§ INSTRUCTIONS
**a)** Answer these from the scriptwriting passage:
(i) Who is quoted saying that building a show without a script is like building a house without bricks?
(ii) What does the passage say scriptwriting itself is, for both the audience and the writer?
(iii) How many pages long was the Duffer brothers' document on the Upside Down?
**b)** Quote the scriptwriting passage between "In the process" and "its entirety (Variety).", inclusive.
*** Opening PAGE EXCERPT ***
Scriptwriter John Patrick Shanley once said, “If you put someone in a room with no script to direct, they’re just going to sit there. Writing scripts is the execution for a show. Then the director takes that and hires people. It’s like trying to build a house without any bricks. You need a great script.”
The importance of the script tends to be overlooked in films and theatre. No surprises there, considering that it’s the finished production that we watch.
A script is a vision, your staged show or film is the product. For the final product to be desirable, the script has to be pretty damned good. Scriptwriters therefore have a responsibility to ensure that they do the best they can by their scripts. For a new scriptwriter, you may think that once you’ve got a script in your mind, you’re all set to go. But the reality is that scriptwriting itself is a journey of discovery, not just for its future audience, but for you as its writer.
Let’s say you’ve written your first draft. What next? It’s likely that you’ll do multiple read-throughs, end up making countless revisions, cutting your script with a chef’s finesse and a surgeon’s precision. At every stage, you’ll be doing research with an academic’s zeal, ensuring that your storyworld is as flawless and as believable as you can make it.
In the process of writing and revising, you will inevitably find inconsistencies in your own story. it could force you to tighten the rules of your storyworld, making it more plausible. Your notes on your storyworld may never even see the light of day, but will serve to make your story more believable for your audiences. The Duffer brothers, writers of Stranger Things, for instance, actually had a 30-page document on the Upside Down containing material that they didn’t even end up using in the first season of the show, and which may never even be revealed in its entirety (Variety).
*** Closing PAGE EXCERPT ***
*** Opening DATA EXTRACTS ***
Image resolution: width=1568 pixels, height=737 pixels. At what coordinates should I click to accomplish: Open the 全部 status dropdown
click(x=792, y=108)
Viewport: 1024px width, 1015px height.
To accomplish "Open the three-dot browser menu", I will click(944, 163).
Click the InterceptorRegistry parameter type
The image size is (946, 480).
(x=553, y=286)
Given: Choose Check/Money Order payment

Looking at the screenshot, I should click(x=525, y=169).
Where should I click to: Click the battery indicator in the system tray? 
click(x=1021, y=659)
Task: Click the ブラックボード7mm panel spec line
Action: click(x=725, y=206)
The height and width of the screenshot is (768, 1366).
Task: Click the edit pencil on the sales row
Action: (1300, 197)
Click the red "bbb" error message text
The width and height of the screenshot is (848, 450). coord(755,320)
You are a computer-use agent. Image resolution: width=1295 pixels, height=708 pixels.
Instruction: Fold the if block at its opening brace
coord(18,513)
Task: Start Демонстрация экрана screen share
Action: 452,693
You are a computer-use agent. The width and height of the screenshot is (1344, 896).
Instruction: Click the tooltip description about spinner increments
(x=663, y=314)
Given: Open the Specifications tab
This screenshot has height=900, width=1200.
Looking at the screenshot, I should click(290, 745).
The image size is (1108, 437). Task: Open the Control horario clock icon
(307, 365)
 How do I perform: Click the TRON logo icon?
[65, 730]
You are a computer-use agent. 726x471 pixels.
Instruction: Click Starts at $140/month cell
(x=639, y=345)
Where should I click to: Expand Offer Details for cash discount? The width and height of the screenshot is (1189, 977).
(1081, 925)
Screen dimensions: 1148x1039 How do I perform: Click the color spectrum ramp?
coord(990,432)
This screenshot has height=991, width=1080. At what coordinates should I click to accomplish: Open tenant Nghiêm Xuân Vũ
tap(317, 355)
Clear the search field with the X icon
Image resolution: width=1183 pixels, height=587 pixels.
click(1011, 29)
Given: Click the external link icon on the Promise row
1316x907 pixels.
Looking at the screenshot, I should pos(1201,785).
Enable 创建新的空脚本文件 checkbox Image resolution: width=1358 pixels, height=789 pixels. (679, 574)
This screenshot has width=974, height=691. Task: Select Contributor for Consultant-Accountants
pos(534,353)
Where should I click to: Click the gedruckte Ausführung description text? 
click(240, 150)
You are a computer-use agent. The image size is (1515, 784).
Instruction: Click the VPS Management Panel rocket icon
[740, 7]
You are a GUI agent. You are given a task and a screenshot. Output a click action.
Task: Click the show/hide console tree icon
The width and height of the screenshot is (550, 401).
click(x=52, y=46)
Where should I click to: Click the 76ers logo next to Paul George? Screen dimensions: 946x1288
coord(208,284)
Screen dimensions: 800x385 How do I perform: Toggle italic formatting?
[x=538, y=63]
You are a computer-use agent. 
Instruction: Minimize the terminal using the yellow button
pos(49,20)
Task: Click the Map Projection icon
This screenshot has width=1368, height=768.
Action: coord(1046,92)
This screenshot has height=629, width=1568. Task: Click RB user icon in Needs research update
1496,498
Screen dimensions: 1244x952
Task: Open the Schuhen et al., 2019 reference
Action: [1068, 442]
*** Closing DATA EXTRACTS ***
§ RESPONSES BY TASK
**a)**
(i) John Patrick Shanley
(ii) A journey of discovery
(iii) 30 pages

**b)**
In the process of writing and revising, you will inevitably find inconsistencies in your own story. it could force you to tighten the rules of your storyworld, making it more plausible. Your notes on your storyworld may never even see the light of day, but will serve to make your story more believable for your audiences. The Duffer brothers, writers of Stranger Things, for instance, actually had a 30-page document on the Upside Down containing material that they didn’t even end up using in the first season of the show, and which may never even be revealed in its entirety (Variety).